ABOUT THIS EXERCISE: Copy each line below holding "Loans".

RECORDS SUPPLIED:

╭──

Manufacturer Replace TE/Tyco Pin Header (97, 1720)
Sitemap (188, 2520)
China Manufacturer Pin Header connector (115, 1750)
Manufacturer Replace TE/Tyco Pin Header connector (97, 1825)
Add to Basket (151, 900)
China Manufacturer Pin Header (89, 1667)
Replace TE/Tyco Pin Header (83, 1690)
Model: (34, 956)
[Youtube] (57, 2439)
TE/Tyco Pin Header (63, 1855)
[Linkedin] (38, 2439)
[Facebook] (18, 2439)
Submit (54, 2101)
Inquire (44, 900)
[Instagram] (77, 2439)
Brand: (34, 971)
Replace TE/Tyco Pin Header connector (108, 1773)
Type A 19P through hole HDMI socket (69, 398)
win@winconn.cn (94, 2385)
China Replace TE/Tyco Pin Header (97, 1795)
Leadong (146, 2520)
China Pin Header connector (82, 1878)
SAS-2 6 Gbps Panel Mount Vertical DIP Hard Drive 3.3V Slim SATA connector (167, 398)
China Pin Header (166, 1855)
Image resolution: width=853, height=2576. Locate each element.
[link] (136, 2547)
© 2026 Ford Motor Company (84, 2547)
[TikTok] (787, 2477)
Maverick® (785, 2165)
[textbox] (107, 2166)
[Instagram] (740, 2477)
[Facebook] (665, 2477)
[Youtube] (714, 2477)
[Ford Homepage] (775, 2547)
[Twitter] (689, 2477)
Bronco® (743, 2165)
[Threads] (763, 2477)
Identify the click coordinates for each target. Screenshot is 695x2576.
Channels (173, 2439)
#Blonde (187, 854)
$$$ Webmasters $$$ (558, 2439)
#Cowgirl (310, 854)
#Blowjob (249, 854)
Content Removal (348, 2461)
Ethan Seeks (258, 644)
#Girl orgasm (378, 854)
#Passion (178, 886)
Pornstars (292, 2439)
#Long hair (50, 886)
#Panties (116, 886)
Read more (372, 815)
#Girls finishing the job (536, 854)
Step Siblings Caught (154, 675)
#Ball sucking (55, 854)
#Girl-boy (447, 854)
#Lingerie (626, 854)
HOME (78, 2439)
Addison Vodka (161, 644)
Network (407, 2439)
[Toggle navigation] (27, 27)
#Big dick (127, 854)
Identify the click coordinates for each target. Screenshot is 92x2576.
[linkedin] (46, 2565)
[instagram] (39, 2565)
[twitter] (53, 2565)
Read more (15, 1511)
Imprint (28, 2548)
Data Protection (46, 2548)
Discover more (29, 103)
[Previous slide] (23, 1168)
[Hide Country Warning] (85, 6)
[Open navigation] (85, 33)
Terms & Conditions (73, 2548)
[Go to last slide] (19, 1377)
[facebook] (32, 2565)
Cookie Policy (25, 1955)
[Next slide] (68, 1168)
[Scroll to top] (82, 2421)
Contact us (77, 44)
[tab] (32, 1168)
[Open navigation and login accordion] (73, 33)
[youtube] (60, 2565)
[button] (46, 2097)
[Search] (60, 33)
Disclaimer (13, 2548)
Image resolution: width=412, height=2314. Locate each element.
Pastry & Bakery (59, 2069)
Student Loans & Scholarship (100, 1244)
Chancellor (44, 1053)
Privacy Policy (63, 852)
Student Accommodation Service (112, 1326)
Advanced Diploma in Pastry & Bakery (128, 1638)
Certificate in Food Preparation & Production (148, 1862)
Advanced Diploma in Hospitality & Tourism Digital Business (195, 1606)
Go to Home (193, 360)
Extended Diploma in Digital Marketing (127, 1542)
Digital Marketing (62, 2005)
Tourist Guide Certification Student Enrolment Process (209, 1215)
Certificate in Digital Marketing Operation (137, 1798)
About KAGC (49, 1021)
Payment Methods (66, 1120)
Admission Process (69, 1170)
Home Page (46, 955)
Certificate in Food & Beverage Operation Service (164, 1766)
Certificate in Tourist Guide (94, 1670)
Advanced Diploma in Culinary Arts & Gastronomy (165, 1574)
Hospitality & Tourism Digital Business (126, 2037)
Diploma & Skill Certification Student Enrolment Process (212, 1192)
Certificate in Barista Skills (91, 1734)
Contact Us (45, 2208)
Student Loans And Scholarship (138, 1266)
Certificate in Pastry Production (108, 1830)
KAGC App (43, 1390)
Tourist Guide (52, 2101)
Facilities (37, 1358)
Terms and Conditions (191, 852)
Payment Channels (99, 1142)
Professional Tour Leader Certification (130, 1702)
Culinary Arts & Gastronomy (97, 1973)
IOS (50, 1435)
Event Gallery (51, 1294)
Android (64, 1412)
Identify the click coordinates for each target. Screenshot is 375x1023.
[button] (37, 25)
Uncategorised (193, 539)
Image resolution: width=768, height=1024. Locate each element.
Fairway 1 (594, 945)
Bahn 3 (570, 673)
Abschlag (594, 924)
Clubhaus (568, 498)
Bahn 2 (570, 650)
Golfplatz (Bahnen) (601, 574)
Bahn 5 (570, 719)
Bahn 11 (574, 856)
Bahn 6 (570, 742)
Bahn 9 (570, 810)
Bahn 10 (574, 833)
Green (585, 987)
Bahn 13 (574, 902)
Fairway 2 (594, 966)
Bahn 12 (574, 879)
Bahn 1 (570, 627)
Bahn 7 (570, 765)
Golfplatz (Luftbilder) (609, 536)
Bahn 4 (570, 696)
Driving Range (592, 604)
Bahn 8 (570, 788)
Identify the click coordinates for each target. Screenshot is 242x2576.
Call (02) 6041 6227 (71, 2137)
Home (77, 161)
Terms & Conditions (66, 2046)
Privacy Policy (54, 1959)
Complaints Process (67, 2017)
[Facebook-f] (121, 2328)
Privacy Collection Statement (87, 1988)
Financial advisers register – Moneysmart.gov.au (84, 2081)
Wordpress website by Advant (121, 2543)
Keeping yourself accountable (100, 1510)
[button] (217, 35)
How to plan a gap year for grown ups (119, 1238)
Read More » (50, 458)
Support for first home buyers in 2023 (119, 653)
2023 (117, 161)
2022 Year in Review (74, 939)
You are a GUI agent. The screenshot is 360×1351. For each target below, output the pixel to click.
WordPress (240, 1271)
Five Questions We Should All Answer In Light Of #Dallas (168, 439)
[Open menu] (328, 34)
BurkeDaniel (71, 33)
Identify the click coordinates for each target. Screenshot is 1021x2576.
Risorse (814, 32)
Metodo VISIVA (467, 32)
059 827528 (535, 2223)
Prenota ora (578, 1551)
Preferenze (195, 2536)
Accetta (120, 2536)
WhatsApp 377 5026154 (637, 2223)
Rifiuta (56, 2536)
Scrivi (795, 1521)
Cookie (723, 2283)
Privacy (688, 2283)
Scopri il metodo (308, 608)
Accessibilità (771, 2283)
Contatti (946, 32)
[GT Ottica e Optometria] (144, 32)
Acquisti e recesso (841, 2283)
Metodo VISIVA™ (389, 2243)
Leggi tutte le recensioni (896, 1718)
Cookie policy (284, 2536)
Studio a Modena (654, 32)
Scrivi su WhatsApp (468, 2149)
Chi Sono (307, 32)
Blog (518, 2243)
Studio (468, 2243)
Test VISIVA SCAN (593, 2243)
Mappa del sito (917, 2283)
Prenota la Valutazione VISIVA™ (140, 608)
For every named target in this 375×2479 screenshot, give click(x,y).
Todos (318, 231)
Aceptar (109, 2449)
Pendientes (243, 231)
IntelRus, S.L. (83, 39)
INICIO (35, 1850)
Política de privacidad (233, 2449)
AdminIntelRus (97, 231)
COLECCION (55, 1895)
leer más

╰──

TASK RESULT:
Student Loans & Scholarship (100, 1244)
Student Loans And Scholarship (138, 1266)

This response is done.